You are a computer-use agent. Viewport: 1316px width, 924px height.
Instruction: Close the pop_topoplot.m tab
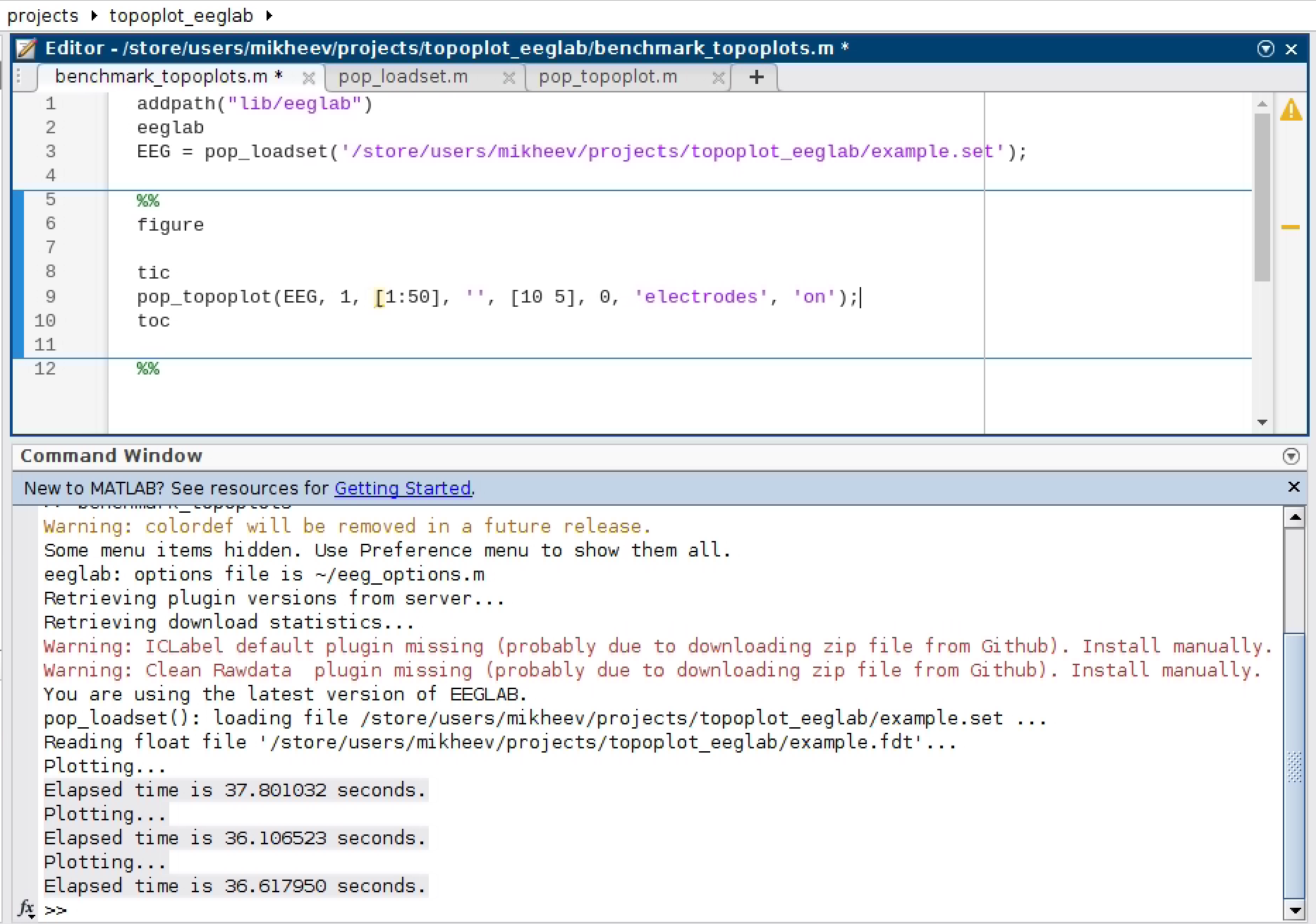coord(718,78)
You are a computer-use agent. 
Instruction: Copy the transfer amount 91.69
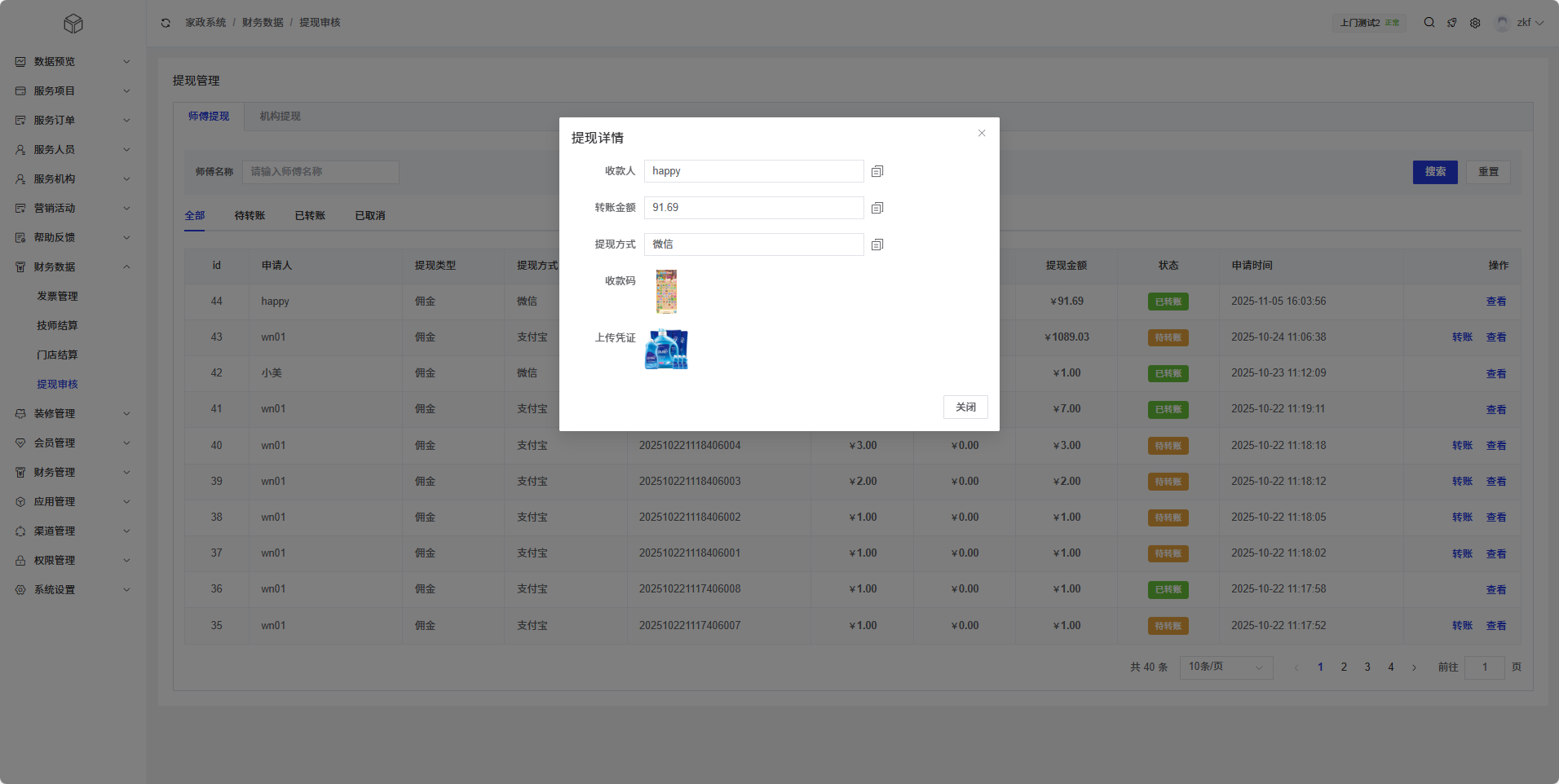[x=877, y=208]

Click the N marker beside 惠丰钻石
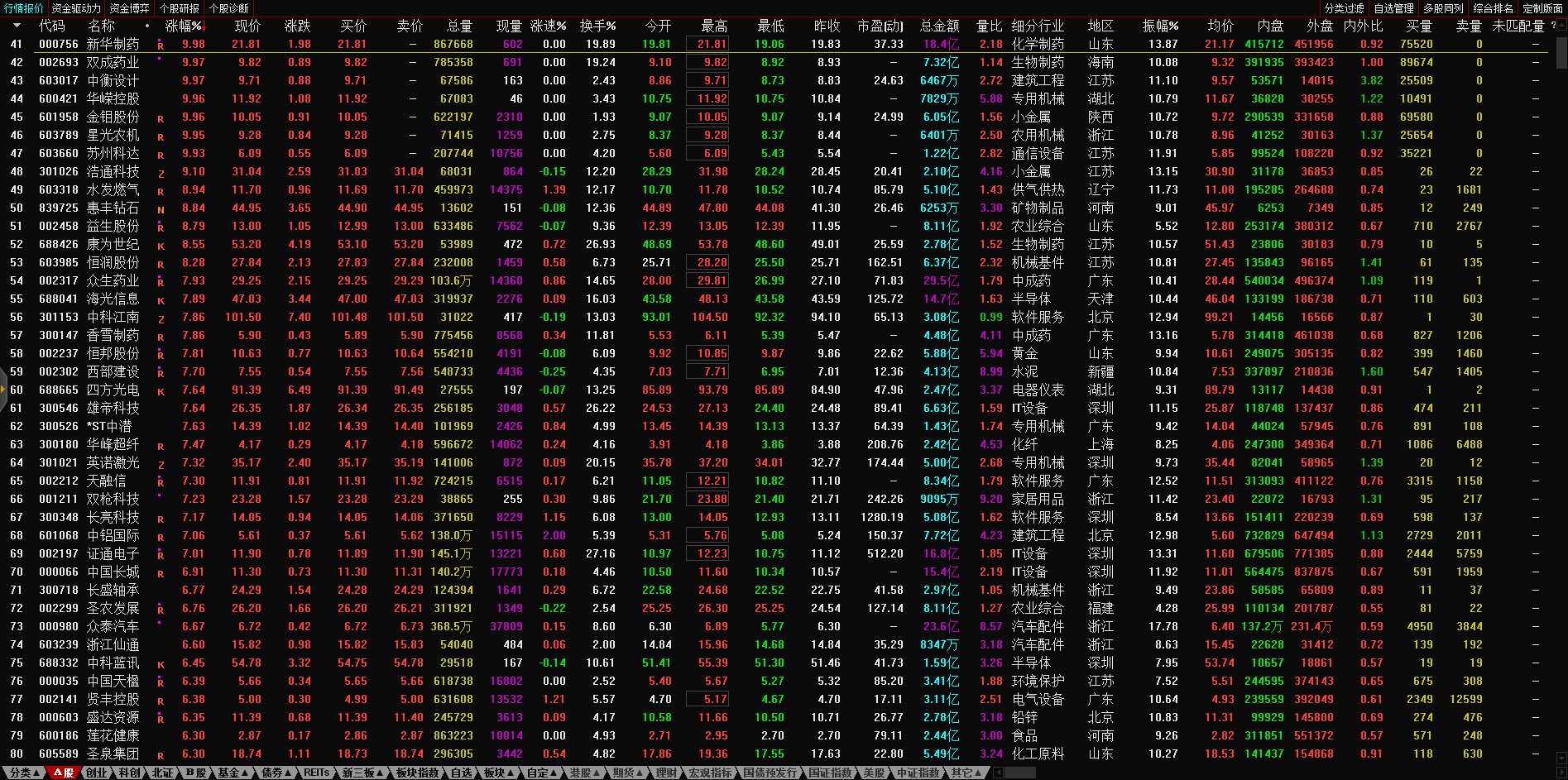pyautogui.click(x=161, y=209)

#### INSTRUCTIONS FOR THE TASK:
Final task for the records above: print exactly the lines from the one that contains "Instruction: Close the pop_topoplot.m tab" through the last line, both ends included, pictures excluded.

#### RESPONSE BOX:
Instruction: Close the pop_topoplot.m tab
coord(718,78)
You are a computer-use agent. 
Instruction: Copy the transfer amount 91.69
[x=877, y=208]

Click the N marker beside 惠丰钻石
pyautogui.click(x=161, y=209)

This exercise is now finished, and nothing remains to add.